Superman goes back to his apartment which is enormous for a journalist’s salary.  He finds that someone’s bugged his landline phone and significantly worse, left a bomb in his apartment which goes off just in the nick of time for him to save Lois.  But outside his apartment, he sees the cop who investigated the murder that kicked off everything.  This is the realization, that this cop committed the murder, framed someone for it, tried to kill Clark Kent, and has now blown up his apartment.  Superman enlists Lois to help him get the guy to incriminate himself.  When that fails, the detective goes after Superman with an attack helicopter.  Hey, it’s a 20 minute episode. They needed to wrap it up.  Superman literally has to break the condemned innocent man out of prison seconds before his death.  The innocent man is exonerated, the cop is convicted, and the episode ends with them trading places.
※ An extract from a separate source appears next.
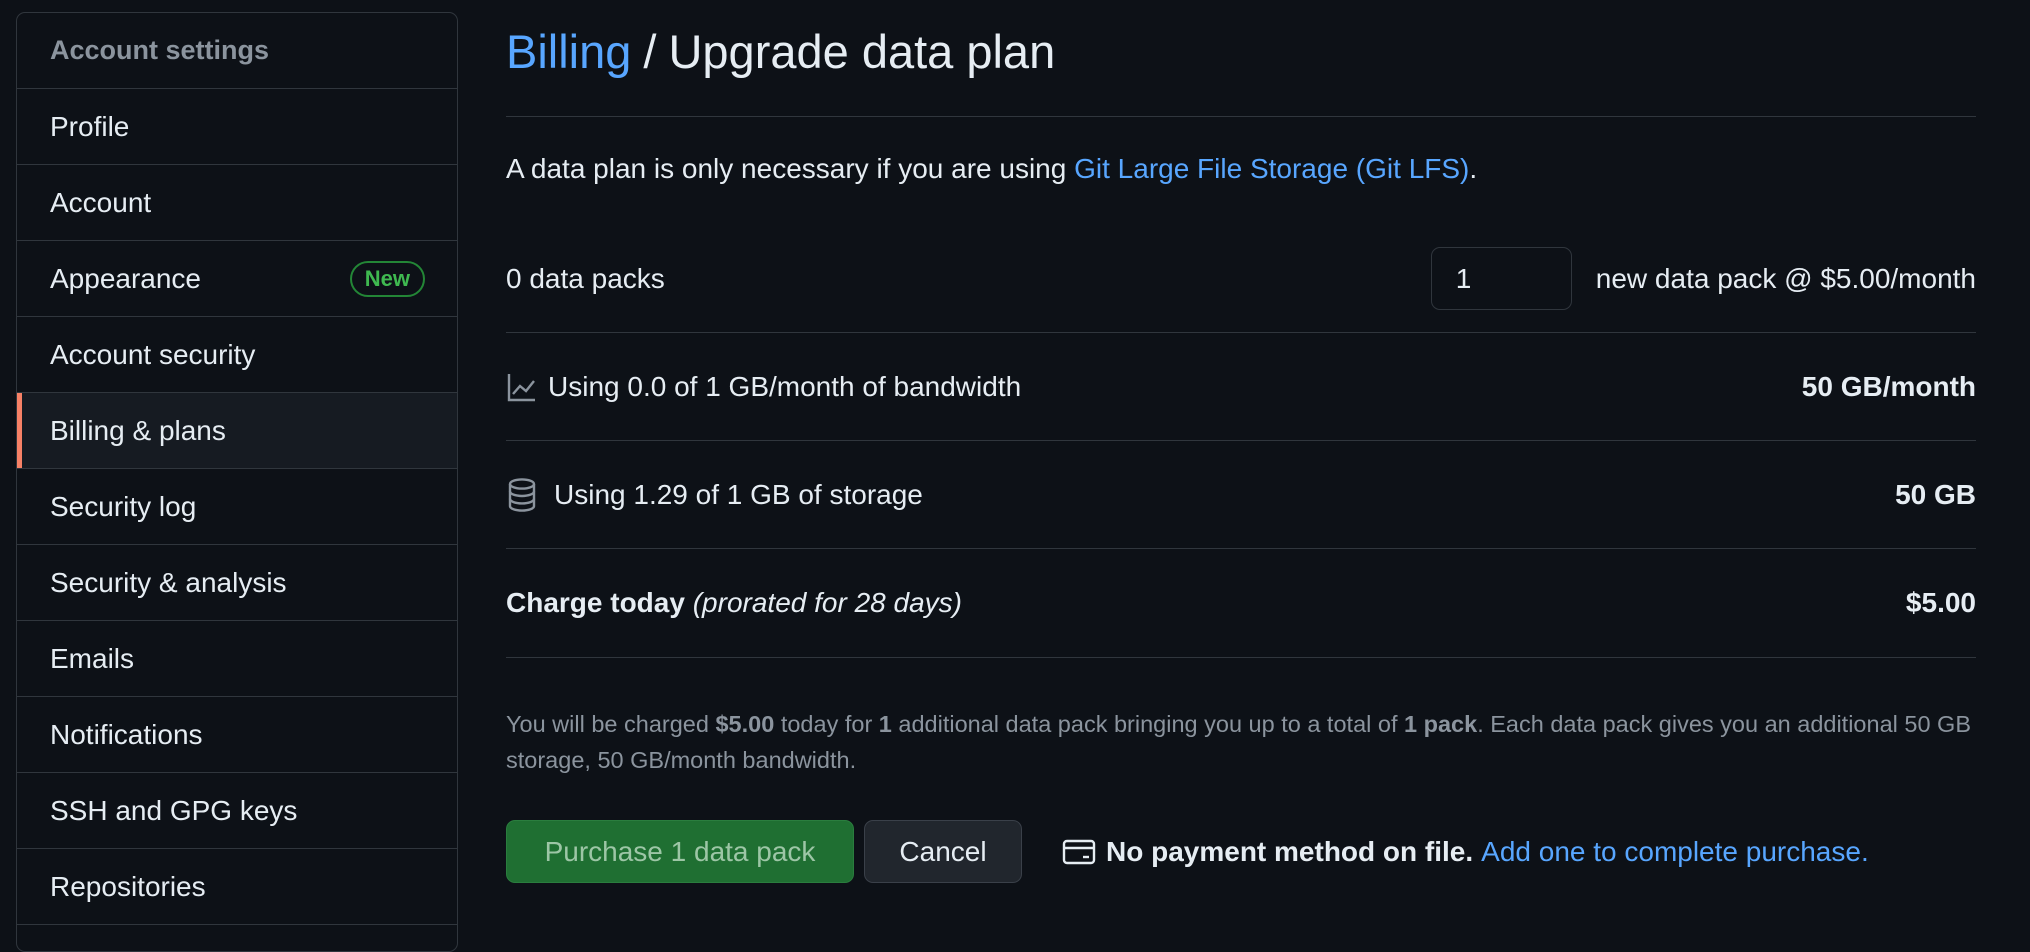 The width and height of the screenshot is (2030, 952). What do you see at coordinates (522, 494) in the screenshot?
I see `database-icon` at bounding box center [522, 494].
The final scene of this episode, while legally implausible, is a poetic, chilling ending.  The murderer is in a gas chamber wondering how Clark Kent survived his car bomb.  Then it dawns on him, “He’s Superman!” Cue the executioner flipping the switch.  Roll credits.

This is a great episode with an ending that is just perfect.

It’s not all lemon pie though.  Like many DC Animated shows including Batman and Batman Beyond this is a very dated show.  And I’m not just talking about the fact that the evidence Superman finds is on floppy disks.  It displays a kind of Tough-On-Crime mentality that seems very 90s.  In this episode, Superman finds the real murderer.  So obviously at the end of episode the real murderer is executed.  He killed someone so Society kills him back.  We’re not examining the Death Penalty, the killer doesn’t spend 20 years on death row, no we proved you’re a murderer so within a brief window of time you are put to death.

Writing in June 2020 this episode feels relevant.  It has a black man on death row for a crime they didn’t commit and their public defender failed to investigate evidence that would prove their alibi.  The police have framed him for the crime.  And then the unrealistic turn for what we the audience are supposed to call A Just Happily Ever After.  It shows a police officer being quickly convicted of their crime.  And it shows a black man being given his freedom back when evidence proves his innocence.

Movies with the DC characters have been less profitable and less good than the Marvel universe.  I think the way to get around this is to stop trying to imitate them.  Marvel has their tight creative control over their crowd pleasing movies with Disney grade visual effects and marketing.  I think the way to serve DC characters with this is to let more people play with their toys.  Let more actors and writers have a crack at these characters.  I didn’t like Joker all that much but it made money, it won awards, and the actors seemed to have fun doing it.  The budget was a bit high but normal for a studio movie these days.  I think if the studio said “hey we’ll give you creative control to make a Superman or Batman movie but you need to bring it in under $50 million dollars” I think they’d get some top tier talent interested and they’d have their pick of the best ideas.  Sure Scorsese and Coppola might scoff at the loss of filmmaking’s art but I think most directors would say, “fuck yes I want to make a Batman movie!”  They don’t need to make these upfront $250 million dollar bets or stick with Zach Snyder for 10 years.  DC Heroes do not lack for good ideas or good characters.  They need the studio to let people make movies.